----- ИСХОДНЫЙ ОТРЫВОК

Страница 23 из 110
Голос. Я сын Винтергальтера и говорю вам, что сорок пять минут десятого. Спасите, спасите!
Герцог. Как ты думаешь, Рахманов, если он в самом деле сын Винтергальтера, то он, я думаю, говорит правду.
Голос. Спасите, спасите!
Герцог. А что, Рахманов, спасем его в самом деле!
Генуэзец. У меня должна быть в кармане тесемка. (Щупает.) Никак нет! — Нет, есть! — Нет, нет!
Они подходят к Минкину, который удит рыбу.
Герцог. Счастливая мысль! Винтергальтер! Схватись за крючок сего старика, мы тебя вытащим соединенными силами. Да, апропос (кстати. — А. С.), отчего ты туда упал?
В сию минуту приплывает корабль, и морские разбойники под начальством Пфеффера-Иуды стреляют в сына Винтергальтера, который с трудом спасается на крючке.
Конец пролога
В этом «Урыльнике» (рукомойнике) уже явлены главные черты сатирического дара Алексея Толстого, которые так активно повлияют на формирование образа директора Пробирной Палатки.
Это, прежде всего, полный алогизм ситуации, связанный со смешением масштабов. Некий пространственный абсурд. Герцог Мендоза и генуэзец Рахманов с фонарем ходят по краю урыльника, а старик Минкин удит в нем рыбу… Внутри урыльника на всех парусах летит пиратский корабль и раздаются вопли даже не Винтергальтера (кто он вообще такой?), а его сына…
Здесь уместно сделать одно отступление, относящееся к истории живописи. В «Галерее искусств стран Европы и Америки» Государственного музея изобразительных искусств им. А. С. Пушкина в Москве представлен чудный «Портрет девушки в белом» кисти Франца Ксавьера Винтергальтера (1806–1873). Этот немецкий художник обосновался в Париже, где в 30-е годы XIX века снискал себе славу талантливого портретиста. «Девушка в белом» написана в 1837 году по просьбе русского заказчика. Толстой как страстный поклонник искусства был в курсе всех европейских художественных событий, а в Париж ездил как к себе в усадьбу. Естественно допустить, что если уж не творчество, то, по крайней мере, звучное имя Винтергальтера было ему знакомо. А для того, чтобы поименовать персонаж, этого вполне достаточно.
Мы уже говорили о том, что «Пролог» к «Semikolon’y» построен на пространственном абсурде. Кроме того, здесь присутствует и временной абсурд: тождественное перенаименование:
«Герцог. Который час, Рахманов?
Генуэзец. Три четверти десятого.
Голос из урыльника. Врешь, сорок пять минут десятого!..»

----------
----- ИСХОДНЫЕ ДАННЫЕ

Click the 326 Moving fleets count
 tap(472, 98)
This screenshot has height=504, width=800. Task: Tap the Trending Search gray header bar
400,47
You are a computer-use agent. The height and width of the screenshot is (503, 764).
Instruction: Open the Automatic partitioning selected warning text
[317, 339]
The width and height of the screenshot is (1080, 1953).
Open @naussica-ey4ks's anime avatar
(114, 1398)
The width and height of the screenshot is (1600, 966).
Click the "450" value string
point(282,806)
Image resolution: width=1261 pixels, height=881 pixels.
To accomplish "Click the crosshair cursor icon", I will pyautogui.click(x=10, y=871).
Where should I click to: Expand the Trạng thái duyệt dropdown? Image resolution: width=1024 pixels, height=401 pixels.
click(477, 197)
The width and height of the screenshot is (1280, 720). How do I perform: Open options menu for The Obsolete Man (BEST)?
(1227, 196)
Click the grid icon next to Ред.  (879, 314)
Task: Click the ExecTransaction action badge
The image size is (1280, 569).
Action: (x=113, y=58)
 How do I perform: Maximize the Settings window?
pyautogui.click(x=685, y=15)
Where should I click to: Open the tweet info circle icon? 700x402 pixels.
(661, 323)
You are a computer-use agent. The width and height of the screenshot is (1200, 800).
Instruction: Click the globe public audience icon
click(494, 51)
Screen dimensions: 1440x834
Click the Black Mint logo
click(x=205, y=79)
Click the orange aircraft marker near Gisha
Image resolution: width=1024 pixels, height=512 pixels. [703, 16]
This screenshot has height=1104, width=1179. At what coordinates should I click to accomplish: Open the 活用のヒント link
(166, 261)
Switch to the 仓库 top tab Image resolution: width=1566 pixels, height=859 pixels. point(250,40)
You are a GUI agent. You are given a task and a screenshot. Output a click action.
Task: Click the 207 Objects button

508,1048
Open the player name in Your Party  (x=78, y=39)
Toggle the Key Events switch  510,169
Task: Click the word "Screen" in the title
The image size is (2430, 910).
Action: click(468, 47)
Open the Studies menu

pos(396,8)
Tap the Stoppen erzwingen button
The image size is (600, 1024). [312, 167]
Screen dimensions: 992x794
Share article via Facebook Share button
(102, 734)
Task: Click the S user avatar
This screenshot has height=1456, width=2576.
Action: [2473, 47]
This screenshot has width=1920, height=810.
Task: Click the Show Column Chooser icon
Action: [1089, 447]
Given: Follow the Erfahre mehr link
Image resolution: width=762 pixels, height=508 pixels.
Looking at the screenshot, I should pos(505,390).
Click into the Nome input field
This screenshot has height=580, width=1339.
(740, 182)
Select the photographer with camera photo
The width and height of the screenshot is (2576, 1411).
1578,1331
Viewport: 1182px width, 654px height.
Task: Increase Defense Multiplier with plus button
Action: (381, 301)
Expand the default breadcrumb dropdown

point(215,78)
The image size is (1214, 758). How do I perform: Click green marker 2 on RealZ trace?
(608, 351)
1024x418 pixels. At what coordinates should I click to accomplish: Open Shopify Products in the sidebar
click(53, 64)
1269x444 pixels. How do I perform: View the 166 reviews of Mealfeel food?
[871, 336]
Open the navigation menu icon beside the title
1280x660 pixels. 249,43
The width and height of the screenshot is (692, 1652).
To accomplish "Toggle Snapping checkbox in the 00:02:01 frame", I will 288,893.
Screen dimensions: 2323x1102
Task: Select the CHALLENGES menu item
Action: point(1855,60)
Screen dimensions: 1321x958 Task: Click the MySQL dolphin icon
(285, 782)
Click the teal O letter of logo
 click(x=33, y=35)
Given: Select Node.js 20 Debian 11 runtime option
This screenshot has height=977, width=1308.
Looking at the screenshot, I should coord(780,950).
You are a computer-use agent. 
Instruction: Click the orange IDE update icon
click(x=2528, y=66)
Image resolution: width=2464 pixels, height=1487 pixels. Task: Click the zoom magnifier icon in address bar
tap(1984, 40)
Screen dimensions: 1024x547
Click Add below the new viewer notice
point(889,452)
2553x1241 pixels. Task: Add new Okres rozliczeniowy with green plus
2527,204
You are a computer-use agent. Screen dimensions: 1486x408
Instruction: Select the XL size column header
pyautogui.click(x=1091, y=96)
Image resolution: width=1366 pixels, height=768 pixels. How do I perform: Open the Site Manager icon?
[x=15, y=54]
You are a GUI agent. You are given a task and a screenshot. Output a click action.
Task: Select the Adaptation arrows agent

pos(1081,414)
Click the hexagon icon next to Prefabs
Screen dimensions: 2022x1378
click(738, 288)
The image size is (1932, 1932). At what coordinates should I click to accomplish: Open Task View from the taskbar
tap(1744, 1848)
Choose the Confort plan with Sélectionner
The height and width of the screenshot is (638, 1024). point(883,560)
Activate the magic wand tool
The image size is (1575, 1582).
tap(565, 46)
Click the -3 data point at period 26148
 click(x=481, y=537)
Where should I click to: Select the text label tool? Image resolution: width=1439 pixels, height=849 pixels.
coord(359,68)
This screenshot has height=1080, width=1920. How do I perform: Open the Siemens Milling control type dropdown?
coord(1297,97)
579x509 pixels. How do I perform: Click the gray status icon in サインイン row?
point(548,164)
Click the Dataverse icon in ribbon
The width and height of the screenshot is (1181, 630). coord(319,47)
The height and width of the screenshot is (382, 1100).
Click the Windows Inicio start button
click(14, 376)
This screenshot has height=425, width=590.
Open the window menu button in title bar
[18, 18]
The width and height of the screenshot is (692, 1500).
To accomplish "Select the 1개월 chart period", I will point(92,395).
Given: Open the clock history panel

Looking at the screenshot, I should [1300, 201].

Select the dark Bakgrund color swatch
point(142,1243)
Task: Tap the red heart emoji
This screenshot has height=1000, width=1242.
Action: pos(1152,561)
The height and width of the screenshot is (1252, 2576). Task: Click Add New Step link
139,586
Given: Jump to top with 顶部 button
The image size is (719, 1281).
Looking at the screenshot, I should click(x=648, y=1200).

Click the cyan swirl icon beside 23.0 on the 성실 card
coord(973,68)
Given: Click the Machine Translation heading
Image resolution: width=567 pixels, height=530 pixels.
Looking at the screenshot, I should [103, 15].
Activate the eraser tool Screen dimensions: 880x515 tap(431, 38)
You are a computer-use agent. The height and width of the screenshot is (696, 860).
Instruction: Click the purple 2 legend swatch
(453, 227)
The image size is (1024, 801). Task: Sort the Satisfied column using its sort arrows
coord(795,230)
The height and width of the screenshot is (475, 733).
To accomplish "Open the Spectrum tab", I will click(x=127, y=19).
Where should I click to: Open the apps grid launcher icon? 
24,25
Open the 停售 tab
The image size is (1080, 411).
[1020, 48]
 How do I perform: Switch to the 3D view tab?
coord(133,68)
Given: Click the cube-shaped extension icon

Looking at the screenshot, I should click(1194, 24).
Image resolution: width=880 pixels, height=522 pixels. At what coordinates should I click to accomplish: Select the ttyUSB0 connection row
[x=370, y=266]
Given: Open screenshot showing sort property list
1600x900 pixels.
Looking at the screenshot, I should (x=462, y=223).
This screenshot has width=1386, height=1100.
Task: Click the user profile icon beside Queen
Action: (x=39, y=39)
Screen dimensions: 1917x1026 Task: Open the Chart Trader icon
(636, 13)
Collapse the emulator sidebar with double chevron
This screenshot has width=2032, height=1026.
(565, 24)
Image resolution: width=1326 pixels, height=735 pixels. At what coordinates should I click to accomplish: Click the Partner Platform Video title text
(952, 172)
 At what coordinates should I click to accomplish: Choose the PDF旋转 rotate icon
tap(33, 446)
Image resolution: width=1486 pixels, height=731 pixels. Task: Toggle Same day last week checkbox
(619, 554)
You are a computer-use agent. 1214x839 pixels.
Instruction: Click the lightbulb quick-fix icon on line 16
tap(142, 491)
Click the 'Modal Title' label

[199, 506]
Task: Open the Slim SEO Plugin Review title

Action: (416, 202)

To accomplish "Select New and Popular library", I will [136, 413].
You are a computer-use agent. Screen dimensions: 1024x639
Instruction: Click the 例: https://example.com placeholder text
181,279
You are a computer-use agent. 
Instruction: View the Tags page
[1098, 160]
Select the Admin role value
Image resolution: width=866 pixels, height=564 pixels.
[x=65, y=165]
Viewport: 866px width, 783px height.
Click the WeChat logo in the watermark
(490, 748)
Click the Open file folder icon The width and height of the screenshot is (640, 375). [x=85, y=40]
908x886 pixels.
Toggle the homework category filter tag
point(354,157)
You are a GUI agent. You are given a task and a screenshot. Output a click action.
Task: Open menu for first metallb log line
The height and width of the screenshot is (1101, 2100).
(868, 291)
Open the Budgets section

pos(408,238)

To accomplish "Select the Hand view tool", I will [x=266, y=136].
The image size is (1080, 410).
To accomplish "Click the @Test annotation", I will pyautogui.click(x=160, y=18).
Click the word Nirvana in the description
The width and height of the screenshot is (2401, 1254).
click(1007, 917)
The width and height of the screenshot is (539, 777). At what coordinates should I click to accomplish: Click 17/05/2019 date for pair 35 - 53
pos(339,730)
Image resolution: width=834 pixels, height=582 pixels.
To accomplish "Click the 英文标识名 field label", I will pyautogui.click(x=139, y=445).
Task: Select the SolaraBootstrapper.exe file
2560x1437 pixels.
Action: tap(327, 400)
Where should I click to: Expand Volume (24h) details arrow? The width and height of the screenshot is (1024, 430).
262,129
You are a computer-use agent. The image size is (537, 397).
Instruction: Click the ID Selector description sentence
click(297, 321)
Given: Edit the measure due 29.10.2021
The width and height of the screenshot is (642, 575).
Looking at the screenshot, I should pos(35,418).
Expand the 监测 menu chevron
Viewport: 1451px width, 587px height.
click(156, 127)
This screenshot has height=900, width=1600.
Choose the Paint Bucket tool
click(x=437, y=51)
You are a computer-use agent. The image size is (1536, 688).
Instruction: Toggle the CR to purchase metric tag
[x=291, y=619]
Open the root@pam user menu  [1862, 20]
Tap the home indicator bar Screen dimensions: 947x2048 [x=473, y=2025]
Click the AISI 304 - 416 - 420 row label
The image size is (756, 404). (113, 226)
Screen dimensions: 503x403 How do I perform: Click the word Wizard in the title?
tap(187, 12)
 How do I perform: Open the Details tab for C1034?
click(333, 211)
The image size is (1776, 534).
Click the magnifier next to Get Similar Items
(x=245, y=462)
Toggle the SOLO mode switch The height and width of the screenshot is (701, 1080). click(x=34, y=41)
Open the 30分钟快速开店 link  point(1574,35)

----------

▶ [ЗАДАНИЯ]:
[1] Почему, согласно исходному отрывку, Толстой мог назвать персонажа именем Винтергальтер? Ответьте в одном–трех предложениях.
[2] Выпишите из исходных данных строки между строкой, содержащей «Screen dimensions: 1024x547», и строкой, содержащей «pyautogui.click(x=1091, y=96)», включительно.

▶ [ОТВЕТЫ К ЗАДАНИЯМ]:
[1] Толстой был страстным поклонником искусства, следил за всеми европейскими художественными событиями и ездил в Париж, где прославился портретист Франц Ксавьер Винтергальтер. Поэтому звучное имя этого художника, вероятно, было ему знакомо, а для того чтобы так назвать персонажа, этого вполне достаточно.

[2]
Screen dimensions: 1024x547
Click Add below the new viewer notice
point(889,452)
2553x1241 pixels. Task: Add new Okres rozliczeniowy with green plus
2527,204
You are a computer-use agent. Screen dimensions: 1486x408
Instruction: Select the XL size column header
pyautogui.click(x=1091, y=96)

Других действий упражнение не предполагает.